I’ve heard mixed things.
Tor is solid. At least 3 hops, each machine is the only one that can see the previous link. This means they would have to beach all three of those nodes. I’ve noticed using Tor through brave they use 5 hops. They are also random and change at intervals. In my opinion tor does provide some serious privacy. Add a vpn to the host machine running tor through the browser in a vm with a spoofed MAC and I don’t think anyone is going to be able to track you down unless they are the NSA dumping some heavy resources on you
The simple version is, even if you use a VPN they can still get the MAC address on your computing device, by various means including tricks. Then they can correlate usage of that value with who you are, by comparing data from various accesses. Now, Reddit alone can't do that, indeed they can use multiple data sources in order to cross-correlate. ANYONE who does online gaming will be traceable by this means. The short take is, you are not totally anonymous even with VPN, if you are on a PC. If you are on a burner phone it is harder but if you make even one slipup, you're hosed.

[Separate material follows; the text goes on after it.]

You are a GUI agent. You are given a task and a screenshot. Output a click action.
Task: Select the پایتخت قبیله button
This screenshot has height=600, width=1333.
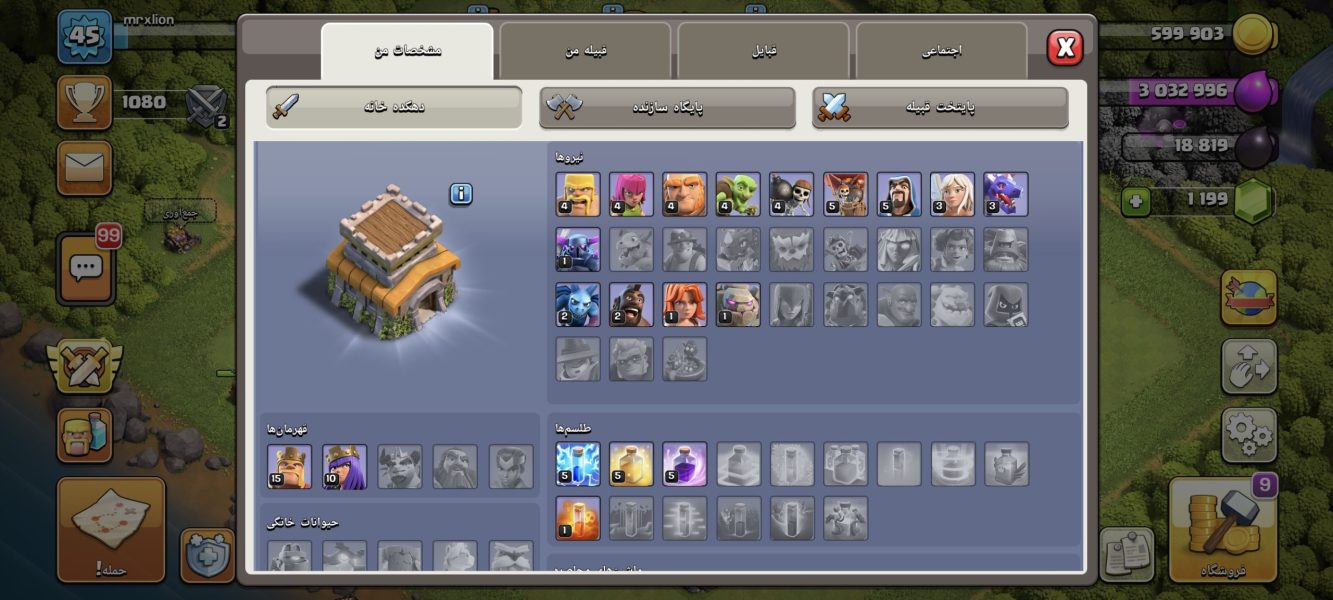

MACs can be spoofed/changed tho.
True, but a direct hardware query will always return the factory hard-coded value. So even if the average person runs spoofing software for this on normal Internet packet use, they are vulnerable to specialized tools for attack. So my guess is the average random Redditor doesn't run spoofing, and probably some nosy people have fingerprinted them. A side note, some software vendors use MAC address on user machine as a key to authentication of software license.
Hm, I agree here, however am wondering about what tools they would use to penetrate through the VM and see the real MAC address of the NIC. Basically, if I’m spoofing my MAC and browsing on a VM, how does one look beyond that.